Running Kafka on Kubernetes with Strimzi#
Running Kafka on Kubernetes without an operator is painful. You need StatefulSets, headless Services, init containers for broker ID assignment, and careful handling of storage and networking. Strimzi eliminates most of this by managing the entire Kafka lifecycle through Custom Resource Definitions.
Installing Strimzi#
# Option 1: Helm
helm repo add strimzi https://strimzi.io/charts
helm install strimzi strimzi/strimzi-kafka-operator \
--namespace kafka \
--create-namespace
# Option 2: Direct YAML install
kubectl create namespace kafka
kubectl apply -f https://strimzi.io/install/latest?namespace=kafka -n kafkaVerify the operator is running:
kubectl get pods -n kafka -l name=strimzi-cluster-operatorThe operator watches for Kafka CRDs across the cluster (or in specific namespaces, depending on installation configuration).
Deploying a Kafka Cluster#
The Kafka CRD defines the entire cluster – brokers, ZooKeeper (or KRaft), and Entity Operator:
apiVersion: kafka.strimzi.io/v1beta2
kind: Kafka
metadata:
name: my-cluster
namespace: kafka
spec:
kafka:
version: 3.7.0
replicas: 3
listeners:
- name: plain
port: 9092
type: internal
tls: false
- name: tls
port: 9093
type: internal
tls: true
config:
offsets.topic.replication.factor: 3
transaction.state.log.replication.factor: 3
transaction.state.log.min.isr: 2
default.replication.factor: 3
min.insync.replicas: 2
log.retention.hours: 168
log.segment.bytes: 1073741824
num.partitions: 6
storage:
type: persistent-claim
size: 50Gi
class: gp3
deleteClaim: false
resources:
requests:
memory: 2Gi
cpu: 500m
limits:
memory: 4Gi
cpu: "2"
jvmOptions:
-Xms: 1g
-Xmx: 2g
zookeeper:
replicas: 3
storage:
type: persistent-claim
size: 10Gi
class: gp3
deleteClaim: false
resources:
requests:
memory: 512Mi
cpu: 250m
entityOperator:
topicOperator: {}
userOperator: {}Apply it and wait:
kubectl apply -f kafka-cluster.yaml
kubectl wait kafka/my-cluster --for=condition=Ready --timeout=300s -n kafkaStrimzi creates StatefulSets for Kafka brokers (my-cluster-kafka-0/1/2) and ZooKeeper nodes (my-cluster-zookeeper-0/1/2), along with Services, ConfigMaps, and Secrets for inter-broker communication.
For Kafka 3.7+ you can use KRaft mode instead of ZooKeeper by adding the annotation strimzi.io/kraft: enabled and replacing the zookeeper section with a nodePool configuration.
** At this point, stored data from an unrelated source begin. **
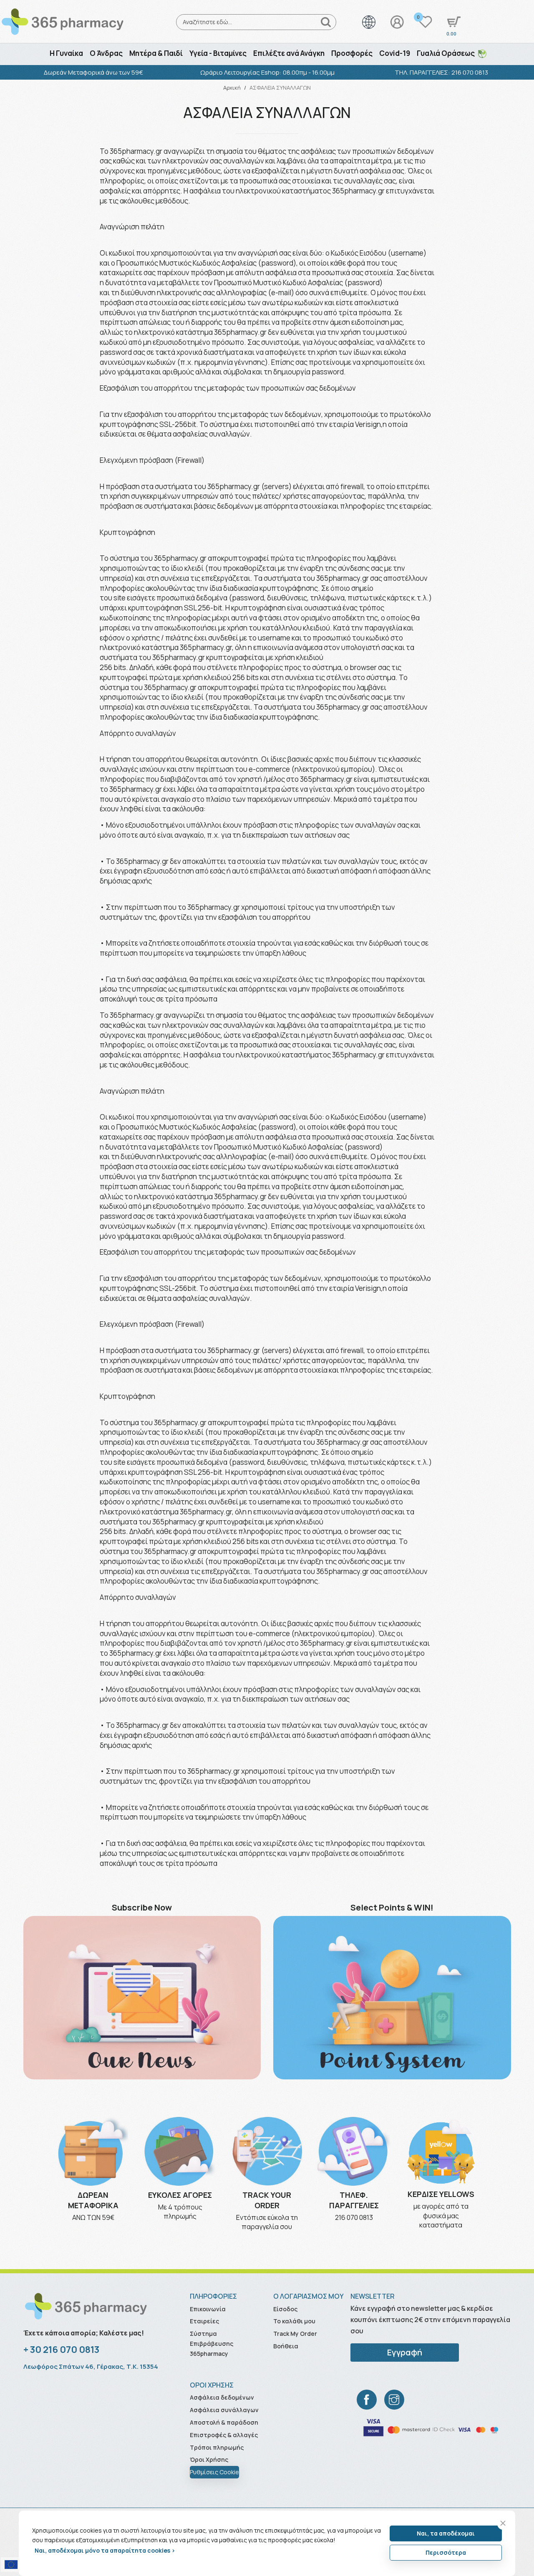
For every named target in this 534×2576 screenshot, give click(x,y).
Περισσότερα (446, 2552)
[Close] (503, 2523)
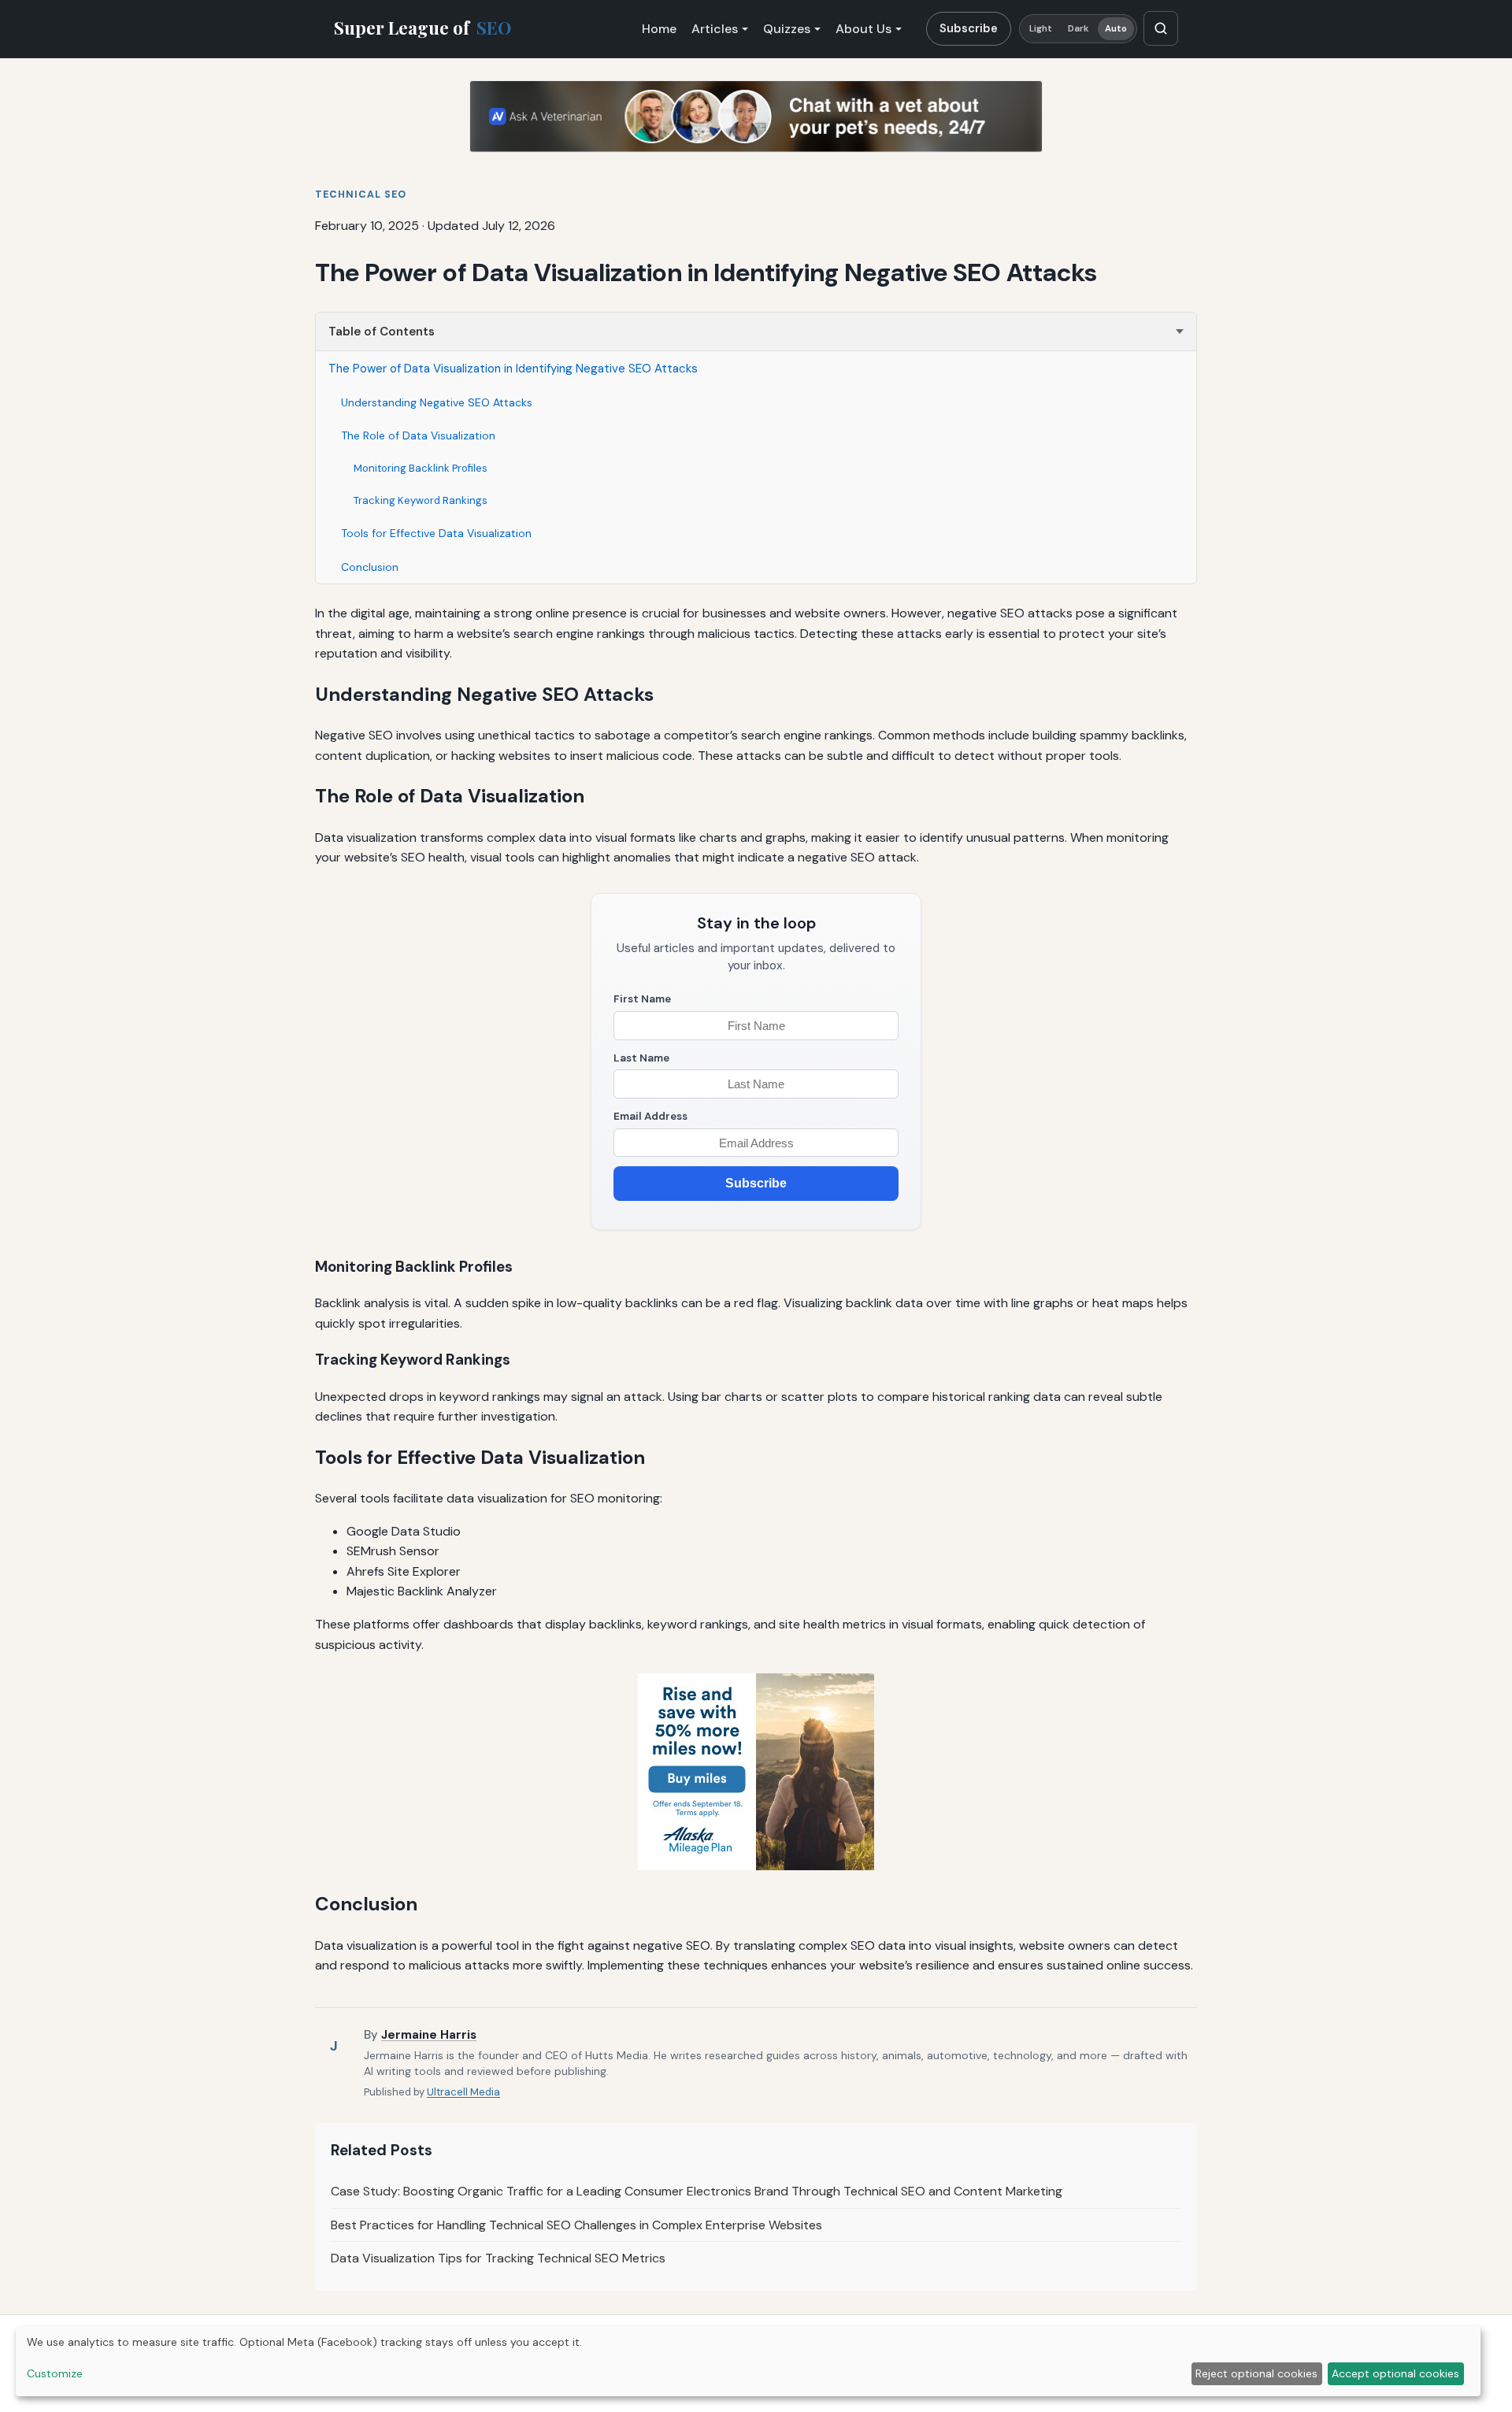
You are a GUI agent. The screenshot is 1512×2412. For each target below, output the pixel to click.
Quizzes (786, 28)
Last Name (641, 1058)
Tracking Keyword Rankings (420, 500)
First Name (642, 999)
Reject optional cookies (1256, 2373)
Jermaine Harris (428, 2035)
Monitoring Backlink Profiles (420, 468)
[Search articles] (1160, 28)
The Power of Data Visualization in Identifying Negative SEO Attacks (513, 368)
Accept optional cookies (1395, 2373)
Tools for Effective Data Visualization (436, 533)
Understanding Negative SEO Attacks (436, 402)
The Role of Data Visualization (418, 435)
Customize (55, 2373)
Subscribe (968, 28)
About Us (863, 28)
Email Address (650, 1116)
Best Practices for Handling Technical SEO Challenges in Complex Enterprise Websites (576, 2225)
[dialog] (748, 2361)
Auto (1116, 29)
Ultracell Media (463, 2092)
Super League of (422, 27)
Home (659, 28)
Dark (1078, 29)
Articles (714, 28)
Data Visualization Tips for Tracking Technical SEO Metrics (498, 2258)
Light (1041, 29)
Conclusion (369, 567)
KRaft removes the ZooKeeper dependency entirely.
Storage: Persistent Volumes and JBOD#
Single volume (shown above) works for most deployments. For high-throughput workloads, JBOD (Just a Bunch Of Disks) spreads partitions across multiple volumes:
storage:
type: jbod
volumes:
- id: 0
type: persistent-claim
size: 100Gi
class: gp3
deleteClaim: false
- id: 1
type: persistent-claim
size: 100Gi
class: gp3
deleteClaim: falseEach broker gets two PVCs. Kafka distributes log segments across the volumes. This doubles throughput by parallelizing disk I/O.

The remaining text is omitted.